Synopsis: vespa-route [options] [file]

Example:

$ vespa-route
There are 5 route(s):
    1. default
    2. music
    3. music-direct
    4. music-index
    5. storage/cluster.music

There are 2 hop(s):
    1. docproc/cluster.music.indexing/chain.indexing
    2. indexing

Option	Description
--documentmanagerconfigid <id>	Sets the config id that supplies document configuration
--dump	Prints the complete content of the routing table
--help	Prints this help
--hop <name>	Prints detailed information about hop <name>
--hops	Prints a list of all available hops
--identity <id>	Sets the identity of message bus
--listenport <num>	Sets the port message bus will listen to
--oosserverpattern <id>	Sets the out-of-service server pattern for message bus
--protocol <name>	Sets the name of the protocol whose routing to inspect
--route <name>	Prints detailed information about route <name>
--routes	Prints a list of all available routes
--routingconfigid <id>	Sets the config id that supplies the routing tables
--services	Prints a list of all available services
--slobrokconfigid <id>	Sets the config id that supplies the slobrok server list
--trace <num>	Sets the trace level to use when visualizing the route
--verify	All hops and routes are verified when routing

vespa-sentinel-cmd

Use vespa-sentinel-cmd to list, start and stop services - refer to config sentinel for examples. It can also check for connectivity between nodes.

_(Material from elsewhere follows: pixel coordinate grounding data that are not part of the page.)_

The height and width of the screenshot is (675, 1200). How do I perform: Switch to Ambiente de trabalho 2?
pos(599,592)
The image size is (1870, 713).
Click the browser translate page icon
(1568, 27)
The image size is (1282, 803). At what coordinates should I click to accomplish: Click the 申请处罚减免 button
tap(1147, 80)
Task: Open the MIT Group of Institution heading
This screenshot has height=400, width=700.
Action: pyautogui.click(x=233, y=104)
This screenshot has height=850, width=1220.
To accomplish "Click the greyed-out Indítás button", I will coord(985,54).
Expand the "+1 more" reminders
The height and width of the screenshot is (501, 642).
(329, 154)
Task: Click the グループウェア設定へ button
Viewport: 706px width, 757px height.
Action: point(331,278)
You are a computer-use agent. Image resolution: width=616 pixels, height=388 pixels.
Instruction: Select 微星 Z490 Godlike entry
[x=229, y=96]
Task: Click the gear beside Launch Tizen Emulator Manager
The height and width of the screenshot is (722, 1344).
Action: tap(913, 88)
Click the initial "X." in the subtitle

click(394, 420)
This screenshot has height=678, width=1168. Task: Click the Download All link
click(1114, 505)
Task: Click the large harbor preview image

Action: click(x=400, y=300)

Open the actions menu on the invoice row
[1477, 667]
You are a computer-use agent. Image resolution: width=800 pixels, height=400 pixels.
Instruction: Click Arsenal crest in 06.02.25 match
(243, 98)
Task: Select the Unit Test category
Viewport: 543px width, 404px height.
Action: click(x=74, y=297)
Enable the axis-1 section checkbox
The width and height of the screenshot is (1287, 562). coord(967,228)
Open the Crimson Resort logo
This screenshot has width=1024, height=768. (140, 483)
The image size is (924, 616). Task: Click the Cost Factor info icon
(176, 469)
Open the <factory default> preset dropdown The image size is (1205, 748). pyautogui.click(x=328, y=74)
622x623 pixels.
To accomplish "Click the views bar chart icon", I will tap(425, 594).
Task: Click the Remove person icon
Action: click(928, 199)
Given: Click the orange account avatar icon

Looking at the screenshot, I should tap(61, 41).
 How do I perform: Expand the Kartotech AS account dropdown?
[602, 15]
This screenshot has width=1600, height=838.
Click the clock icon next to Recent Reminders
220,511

Important: See start / stop / restart for how to stop all services on a node, optimizing for restart time - use this for tasks like software upgrade.

Synopsis: vespa-sentinel-cmd [-h] list|start <service>|restart <service>|stop <service>|connectivity

Option	Description
-h	Help text

Command Description

list

Lists the services running on this node and their status:

service name
state	RUNNING: Service is running FINISHED: Service has been stopped FAILED: Service has crashed and failed to restart TERMINATING: Service is stopping
mode	MANUAL: Service has to be started and stopped manually AUTO: Service will restart automatically if it stops
pid	Pid of the process (main thread)
exitstatus	Exit code the last time the service stopped.
id	Config ID of the service

restart [name] Restarts the service with the given name. The name is the first string in the service list given by list

stop [name] Stops the service with the given name

start [name] Starts the service with the given name

connectivity

Use to troubleshoot startup issues/network configuration/ACLs/iptables:

$ vespa-sentinel-cmd connectivity
vespa-sentinel-cmd 'connectivity' OK.
node0.vespanet -> ok
node1.vespanet -> ok
node2.vespanet -> ok

vespa-set-node-state

Set the user state of a node. This will set the generated state to the user state if the user state is "better" than the generated state that would have been created if the user state were up. For instance, a node that is in up state can be forced into down state, while a node that is currently down can not be forced into retired state, but can be forced into maintenance state.

Synopsis: vespa-set-node-state [options] up|down|maintenance|retired [description]

Example:

$ vespa-set-node-state -i 0 maintenance "Set to maintenance for software upgrade"

Option	Description
-h, --help	Show help
-v	More verbose output
-s	Less verbose output
--show-hidden	Also show hidden undocumented debug options
-n, --no-wait	Do not wait for node state changes to be visible in the cluster before returning
-c, --cluster	The cluster name of the cluster to query. If unspecified, and vespa is installed on the current node, information will be attempted auto-extracted
-f, --force	Force execution
-t, --type	Node type - can either be 'storage' or 'distributor'. If not specified, the operation will use state for both types
-i, --index	Node index. If not specified, all nodes found running on this host will be used
--config-server	Host name of the config server to query
--config-server-port	Port to connect to the config server on
--config-request-timeout	Timeout of config request

vespa-significance

Generates a significance model file from Vespa documents. Available in Vespa as of version 8.426.8.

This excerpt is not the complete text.